The Government brought out its spring return guidance for students late on Wednesday. As Unipol runs the Government-approved National Codes for larger student developments, covering some 364,000 student tenancies, I was particularly interested in what the guidance had to say about student accommodation and the residential experience.
It was a short read: there is no reference to accommodation within the guidance and I am not aware that anyone was consulted about the impact of the planned phased return on either accommodation providers or the students they house.
Coincidentally, the HEPI report Students views on the impact of Coronavirus on their higher education experience in 2021/21 was released only hours later and provided the helpful context that 62% of students surveyed said they spent all or most of their time in their accommodation. (30% who did not lived mainly at home with different arrangements.) This useful finding reminds us of the realities of the first term: a lot of online teaching with many students having little to do outside of their houses, flats and halls because of tiered restrictions followed by the second set of further restrictions. Their student household has been at the very centre of their educational experience, particularly for those living in purpose-built student accommodation.
These, mainly first-year students, have met new people within their household, self-isolated with them, supported each other and done their very best to enjoy each other’s company. Most have bonded with their co-residents. It is of interest that (according to figures from the Student Loans Company) the number of students withdrawing from their courses this year has gone down (about 5,500 students withdrew compared with 6,100 last autumn) and this fits into the general impression of student housing providers that student inter-tenant friction is also down.
It is of considerable concern that the Government has therefore chosen a course-based approach to phasing returners. Although this may be right in a purely academic context (although five weeks seems a longer time than was necessary), it could have serious implications for student households, at present the keystone of student life. This slow course-based return, if followed by students, will see some disruption to those households with many students either living alone or with only one other housemate present. This may have serious implications for student well-being, especially where students living in the higher tier restrictions will find it difficult to socialise with others outside of their household.
Those students who have to stay in their accommodation over Christmas (those without homes to go to, international students and those with high-risk parents and relatives) will now be in a quieter and less sociable environment for much longer. The Christmas arrangements may well last for nine weeks, including the traditional post-Christmas emotional wasteland of January. This sense of isolation may well be enhanced by the lack of face-to-face teaching for many of them.

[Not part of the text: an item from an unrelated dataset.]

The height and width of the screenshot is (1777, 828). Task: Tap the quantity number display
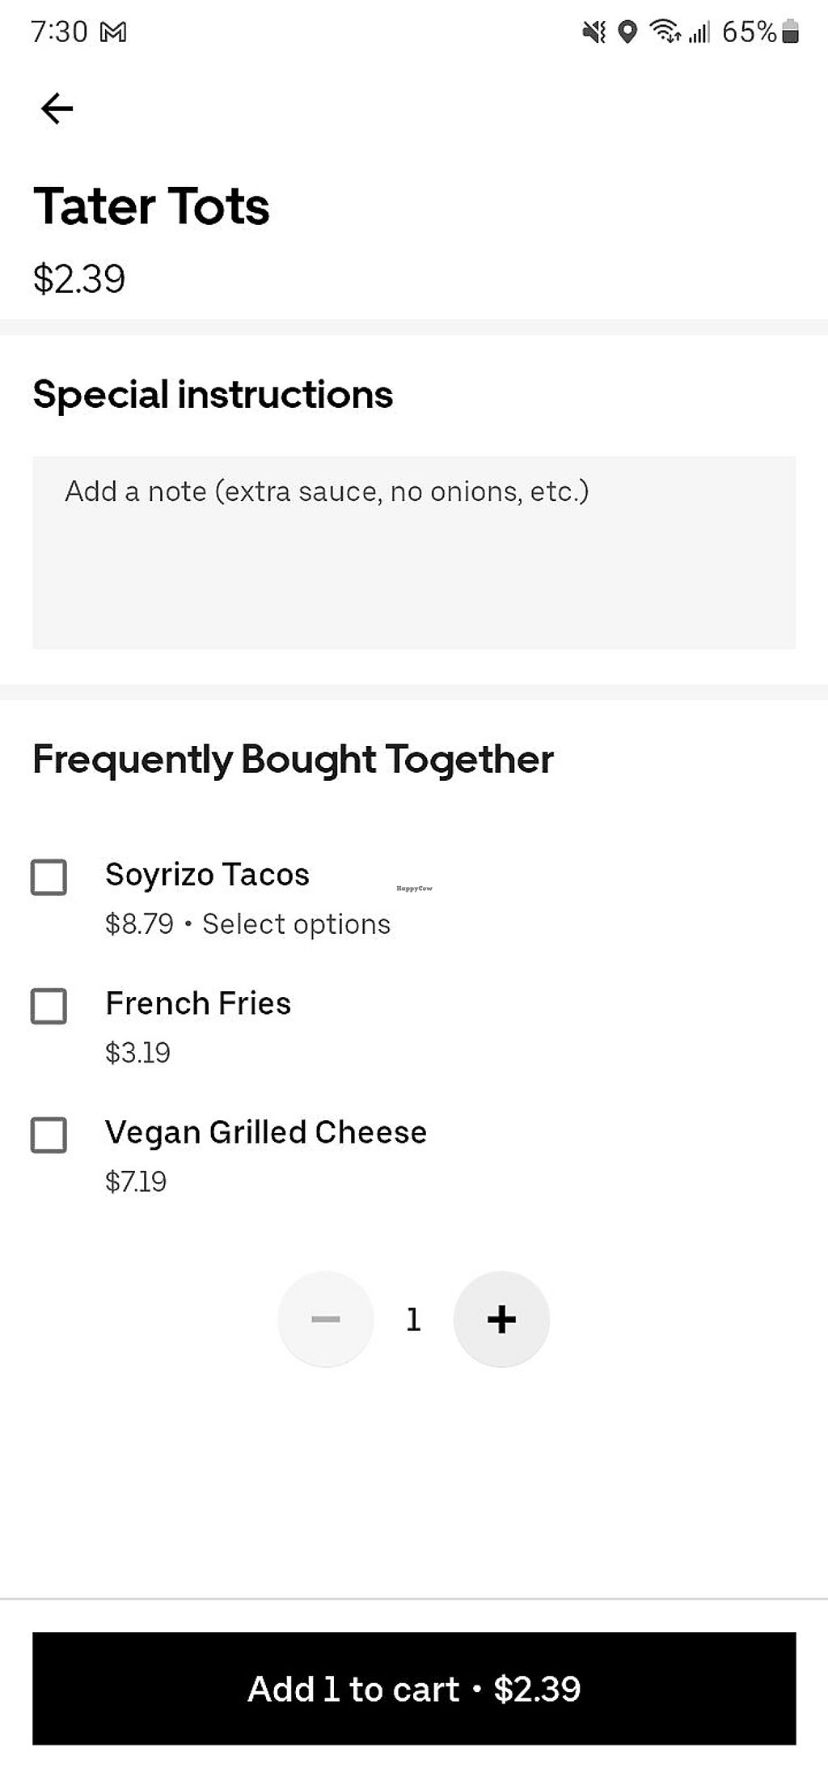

Most of those being affected will be first-year home students. That same cohort of students that saw their school careers peter-out in March, had their A-Level examinations scrapped, had a horrible time ascertaining their A-Level grades and their choice of university but nevertheless battled through to go to a course of their choice and made every effort to have a proper student experience full of determination and optimism. Yet in this Government guidance they are given no priority. Many of them will see their January examinations disrupted and their courses chopped and changed. When is this particular year of students going to be given a break by those seeking to control their lives?
No doubt we will now be occupied by calls for rent refunds. There will, I think be a quite different approach between educational providers and the private sector. Most of the private sector are smaller landlords in off-street houses in multiple occupation, known as HMOs. These landlords are unlikely to make any changes to their rent arrangements.
Universities are increasingly seeing small rent refunds as ‘sweeteners’ and there will be some of these. Some higher education institutions have bigger accommodation operations than others and those that have not suffered adverse publicity will not be inclined to refund.
Private sector purpose-built student accommodation, known as PBSA, where accommodation is their mainstream business, with no academic fees to bolster them, will see these current arrangements as not triggering rent refunds. To do so would entail a case-by-case approach as different students arrive at different times and it is not certain that students will, in any event, follow Government advice and not return. Initial figures obtained through the National Codes show that 30% of students will return home just before Christmas (many retaining their hard-won part-time jobs) not in the Government ‘window’. It would be very difficult, within a single household, to try and charge different students different amounts, and rent has always been set over a contractual period unrelated to actual occupancy. Nor do rent refunds help the most needy; most of them may be spending the next nine weeks paying rent but living virtually alone.
Since the lockdown in March until late summer, student accommodation was given an important role in universities returning to being fully open. Communications between accommodation suppliers and universities were almost seamless and co-operation hit new heights. What has happened since October is that the residential experience has been side-lined. The Government has not been engaging with accommodation providers (as it did before October) and is now dealing exclusively with ‘sector bodies’ and the messaging between universities and accommodation providers is currently declining to the detriment of the student experience.
With the vaccines, there is light at the end of the tunnel, but for first-year students, that tunnel will last for most of their first year: their household will be their home, their first port of call for support and socialising and the very foundation of their university experience. Over the next few weeks, perhaps, we can all (Government included) aim to rekindle the importance of the residential experience of students and not have that dictated by a testing or travel timetable.